▶ **WORK REQUEST**: Give back every line of the data, word for word.

▶ **RECORD EXTRACTS**:
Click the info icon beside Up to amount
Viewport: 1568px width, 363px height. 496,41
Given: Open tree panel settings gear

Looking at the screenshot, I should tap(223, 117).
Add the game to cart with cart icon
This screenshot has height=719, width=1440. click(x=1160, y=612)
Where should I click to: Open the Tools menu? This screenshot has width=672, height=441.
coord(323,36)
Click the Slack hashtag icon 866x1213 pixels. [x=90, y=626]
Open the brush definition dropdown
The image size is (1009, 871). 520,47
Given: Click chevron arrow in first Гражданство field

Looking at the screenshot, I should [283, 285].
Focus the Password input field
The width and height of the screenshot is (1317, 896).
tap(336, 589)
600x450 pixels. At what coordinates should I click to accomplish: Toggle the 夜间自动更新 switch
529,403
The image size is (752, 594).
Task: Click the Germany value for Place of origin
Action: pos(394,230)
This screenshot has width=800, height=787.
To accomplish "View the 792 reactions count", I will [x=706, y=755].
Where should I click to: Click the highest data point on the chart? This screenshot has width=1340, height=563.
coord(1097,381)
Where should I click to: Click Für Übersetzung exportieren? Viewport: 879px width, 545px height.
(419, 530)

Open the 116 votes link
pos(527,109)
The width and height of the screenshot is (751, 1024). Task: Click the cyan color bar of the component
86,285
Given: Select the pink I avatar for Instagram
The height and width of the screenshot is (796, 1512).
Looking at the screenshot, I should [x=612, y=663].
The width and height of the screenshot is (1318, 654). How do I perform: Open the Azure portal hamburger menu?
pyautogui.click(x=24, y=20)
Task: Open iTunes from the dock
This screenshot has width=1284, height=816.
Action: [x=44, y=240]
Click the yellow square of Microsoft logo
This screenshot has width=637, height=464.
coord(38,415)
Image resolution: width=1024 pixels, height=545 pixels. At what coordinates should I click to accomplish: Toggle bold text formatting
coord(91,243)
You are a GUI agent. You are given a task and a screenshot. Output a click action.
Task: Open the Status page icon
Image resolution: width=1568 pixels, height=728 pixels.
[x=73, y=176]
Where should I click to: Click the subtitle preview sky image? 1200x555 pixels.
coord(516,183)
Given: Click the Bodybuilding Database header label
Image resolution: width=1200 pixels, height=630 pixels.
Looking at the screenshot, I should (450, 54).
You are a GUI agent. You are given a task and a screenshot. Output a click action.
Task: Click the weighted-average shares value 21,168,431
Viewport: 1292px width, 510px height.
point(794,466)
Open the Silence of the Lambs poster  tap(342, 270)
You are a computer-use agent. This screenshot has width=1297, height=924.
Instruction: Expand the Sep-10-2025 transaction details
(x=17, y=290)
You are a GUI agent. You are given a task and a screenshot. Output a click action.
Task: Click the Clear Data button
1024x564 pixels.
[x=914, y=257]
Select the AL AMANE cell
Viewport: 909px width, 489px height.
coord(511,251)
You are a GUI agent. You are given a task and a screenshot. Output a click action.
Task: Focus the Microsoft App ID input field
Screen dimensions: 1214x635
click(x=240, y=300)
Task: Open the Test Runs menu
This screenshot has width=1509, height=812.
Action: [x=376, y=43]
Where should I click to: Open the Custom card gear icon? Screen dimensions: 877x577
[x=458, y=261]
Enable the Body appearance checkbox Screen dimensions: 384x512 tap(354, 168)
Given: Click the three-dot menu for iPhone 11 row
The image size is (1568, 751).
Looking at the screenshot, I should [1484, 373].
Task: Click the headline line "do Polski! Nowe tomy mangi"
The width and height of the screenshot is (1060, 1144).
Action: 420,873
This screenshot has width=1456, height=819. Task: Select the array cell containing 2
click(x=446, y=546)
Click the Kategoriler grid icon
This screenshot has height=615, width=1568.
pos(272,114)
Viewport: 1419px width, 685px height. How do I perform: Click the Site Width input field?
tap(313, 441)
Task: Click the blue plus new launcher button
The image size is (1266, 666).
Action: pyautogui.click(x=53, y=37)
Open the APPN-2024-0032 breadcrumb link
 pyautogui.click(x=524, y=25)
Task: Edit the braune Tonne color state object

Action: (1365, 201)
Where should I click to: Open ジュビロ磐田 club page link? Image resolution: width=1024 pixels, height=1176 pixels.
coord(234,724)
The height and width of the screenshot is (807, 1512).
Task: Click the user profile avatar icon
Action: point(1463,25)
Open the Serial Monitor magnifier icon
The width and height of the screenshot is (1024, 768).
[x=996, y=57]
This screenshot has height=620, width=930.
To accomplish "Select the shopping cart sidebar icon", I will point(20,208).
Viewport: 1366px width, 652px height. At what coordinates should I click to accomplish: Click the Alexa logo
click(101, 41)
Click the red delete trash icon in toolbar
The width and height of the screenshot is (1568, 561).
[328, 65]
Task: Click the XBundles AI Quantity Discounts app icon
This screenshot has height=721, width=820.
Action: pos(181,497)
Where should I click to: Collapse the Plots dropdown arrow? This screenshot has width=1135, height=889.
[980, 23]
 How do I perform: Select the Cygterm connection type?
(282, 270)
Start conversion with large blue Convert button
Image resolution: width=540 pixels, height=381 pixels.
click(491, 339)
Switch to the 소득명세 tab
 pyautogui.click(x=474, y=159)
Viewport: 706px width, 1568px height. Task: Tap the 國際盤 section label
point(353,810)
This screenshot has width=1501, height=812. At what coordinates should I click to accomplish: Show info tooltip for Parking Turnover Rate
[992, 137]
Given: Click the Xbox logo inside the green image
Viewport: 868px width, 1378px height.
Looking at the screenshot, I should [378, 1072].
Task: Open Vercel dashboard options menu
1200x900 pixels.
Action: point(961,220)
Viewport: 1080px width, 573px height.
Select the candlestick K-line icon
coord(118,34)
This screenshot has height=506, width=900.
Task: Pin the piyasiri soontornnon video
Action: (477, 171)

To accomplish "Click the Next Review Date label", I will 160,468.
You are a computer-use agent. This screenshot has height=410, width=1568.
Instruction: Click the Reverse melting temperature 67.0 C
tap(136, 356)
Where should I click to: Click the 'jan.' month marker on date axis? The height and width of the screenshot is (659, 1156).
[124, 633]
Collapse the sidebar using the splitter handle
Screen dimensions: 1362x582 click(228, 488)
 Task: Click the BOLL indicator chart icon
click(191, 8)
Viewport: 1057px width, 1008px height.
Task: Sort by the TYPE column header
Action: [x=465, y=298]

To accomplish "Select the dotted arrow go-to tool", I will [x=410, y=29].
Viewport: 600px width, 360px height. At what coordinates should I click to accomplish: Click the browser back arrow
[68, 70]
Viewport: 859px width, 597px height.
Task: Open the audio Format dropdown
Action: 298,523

▶ **RESULT OF THIS TASK**:
Click the info icon beside Up to amount
Viewport: 1568px width, 363px height. 496,41
Given: Open tree panel settings gear

Looking at the screenshot, I should tap(223, 117).
Add the game to cart with cart icon
This screenshot has height=719, width=1440. click(x=1160, y=612)
Where should I click to: Open the Tools menu? This screenshot has width=672, height=441.
coord(323,36)
Click the Slack hashtag icon 866x1213 pixels. [x=90, y=626]
Open the brush definition dropdown
The image size is (1009, 871). 520,47
Given: Click chevron arrow in first Гражданство field

Looking at the screenshot, I should [283, 285].
Focus the Password input field
The width and height of the screenshot is (1317, 896).
tap(336, 589)
600x450 pixels. At what coordinates should I click to accomplish: Toggle the 夜间自动更新 switch
529,403
The image size is (752, 594).
Task: Click the Germany value for Place of origin
Action: pos(394,230)
This screenshot has width=800, height=787.
To accomplish "View the 792 reactions count", I will [x=706, y=755].
Where should I click to: Click the highest data point on the chart? This screenshot has width=1340, height=563.
coord(1097,381)
Where should I click to: Click Für Übersetzung exportieren? Viewport: 879px width, 545px height.
(419, 530)

Open the 116 votes link
pos(527,109)
The width and height of the screenshot is (751, 1024). Task: Click the cyan color bar of the component
86,285
Given: Select the pink I avatar for Instagram
The height and width of the screenshot is (796, 1512).
Looking at the screenshot, I should [x=612, y=663].
The width and height of the screenshot is (1318, 654). How do I perform: Open the Azure portal hamburger menu?
pyautogui.click(x=24, y=20)
Task: Open iTunes from the dock
This screenshot has width=1284, height=816.
Action: [x=44, y=240]
Click the yellow square of Microsoft logo
This screenshot has width=637, height=464.
coord(38,415)
Image resolution: width=1024 pixels, height=545 pixels. At what coordinates should I click to accomplish: Toggle bold text formatting
coord(91,243)
You are a GUI agent. You are given a task and a screenshot. Output a click action.
Task: Open the Status page icon
Image resolution: width=1568 pixels, height=728 pixels.
[x=73, y=176]
Where should I click to: Click the subtitle preview sky image? 1200x555 pixels.
coord(516,183)
Given: Click the Bodybuilding Database header label
Image resolution: width=1200 pixels, height=630 pixels.
Looking at the screenshot, I should (450, 54).
You are a GUI agent. You are given a task and a screenshot. Output a click action.
Task: Click the weighted-average shares value 21,168,431
Viewport: 1292px width, 510px height.
point(794,466)
Open the Silence of the Lambs poster  tap(342, 270)
You are a computer-use agent. This screenshot has width=1297, height=924.
Instruction: Expand the Sep-10-2025 transaction details
(x=17, y=290)
You are a GUI agent. You are given a task and a screenshot. Output a click action.
Task: Click the Clear Data button
1024x564 pixels.
[x=914, y=257]
Select the AL AMANE cell
Viewport: 909px width, 489px height.
coord(511,251)
You are a GUI agent. You are given a task and a screenshot. Output a click action.
Task: Focus the Microsoft App ID input field
Screen dimensions: 1214x635
click(x=240, y=300)
Task: Open the Test Runs menu
This screenshot has width=1509, height=812.
Action: [x=376, y=43]
Where should I click to: Open the Custom card gear icon? Screen dimensions: 877x577
[x=458, y=261]
Enable the Body appearance checkbox Screen dimensions: 384x512 tap(354, 168)
Given: Click the three-dot menu for iPhone 11 row
The image size is (1568, 751).
Looking at the screenshot, I should [1484, 373].
Task: Click the headline line "do Polski! Nowe tomy mangi"
The width and height of the screenshot is (1060, 1144).
Action: 420,873
This screenshot has width=1456, height=819. Task: Select the array cell containing 2
click(x=446, y=546)
Click the Kategoriler grid icon
This screenshot has height=615, width=1568.
pos(272,114)
Viewport: 1419px width, 685px height. How do I perform: Click the Site Width input field?
tap(313, 441)
Task: Click the blue plus new launcher button
The image size is (1266, 666).
Action: pyautogui.click(x=53, y=37)
Open the APPN-2024-0032 breadcrumb link
 pyautogui.click(x=524, y=25)
Task: Edit the braune Tonne color state object

Action: (1365, 201)
Where should I click to: Open ジュビロ磐田 club page link? Image resolution: width=1024 pixels, height=1176 pixels.
coord(234,724)
The height and width of the screenshot is (807, 1512).
Task: Click the user profile avatar icon
Action: point(1463,25)
Open the Serial Monitor magnifier icon
The width and height of the screenshot is (1024, 768).
[x=996, y=57]
This screenshot has height=620, width=930.
To accomplish "Select the shopping cart sidebar icon", I will point(20,208).
Viewport: 1366px width, 652px height. At what coordinates should I click to accomplish: Click the Alexa logo
click(101, 41)
Click the red delete trash icon in toolbar
The width and height of the screenshot is (1568, 561).
[328, 65]
Task: Click the XBundles AI Quantity Discounts app icon
This screenshot has height=721, width=820.
Action: pos(181,497)
Where should I click to: Collapse the Plots dropdown arrow? This screenshot has width=1135, height=889.
[980, 23]
 How do I perform: Select the Cygterm connection type?
(282, 270)
Start conversion with large blue Convert button
Image resolution: width=540 pixels, height=381 pixels.
click(491, 339)
Switch to the 소득명세 tab
 pyautogui.click(x=474, y=159)
Viewport: 706px width, 1568px height. Task: Tap the 國際盤 section label
point(353,810)
This screenshot has width=1501, height=812. At what coordinates should I click to accomplish: Show info tooltip for Parking Turnover Rate
[992, 137]
Given: Click the Xbox logo inside the green image
Viewport: 868px width, 1378px height.
Looking at the screenshot, I should [378, 1072].
Task: Open Vercel dashboard options menu
1200x900 pixels.
Action: point(961,220)
Viewport: 1080px width, 573px height.
Select the candlestick K-line icon
coord(118,34)
This screenshot has height=506, width=900.
Task: Pin the piyasiri soontornnon video
Action: (477, 171)

To accomplish "Click the Next Review Date label", I will 160,468.
You are a computer-use agent. This screenshot has height=410, width=1568.
Instruction: Click the Reverse melting temperature 67.0 C
tap(136, 356)
Where should I click to: Click the 'jan.' month marker on date axis? The height and width of the screenshot is (659, 1156).
[124, 633]
Collapse the sidebar using the splitter handle
Screen dimensions: 1362x582 click(228, 488)
 Task: Click the BOLL indicator chart icon
click(191, 8)
Viewport: 1057px width, 1008px height.
Task: Sort by the TYPE column header
Action: [x=465, y=298]

To accomplish "Select the dotted arrow go-to tool", I will [x=410, y=29].
Viewport: 600px width, 360px height. At what coordinates should I click to accomplish: Click the browser back arrow
[68, 70]
Viewport: 859px width, 597px height.
Task: Open the audio Format dropdown
Action: 298,523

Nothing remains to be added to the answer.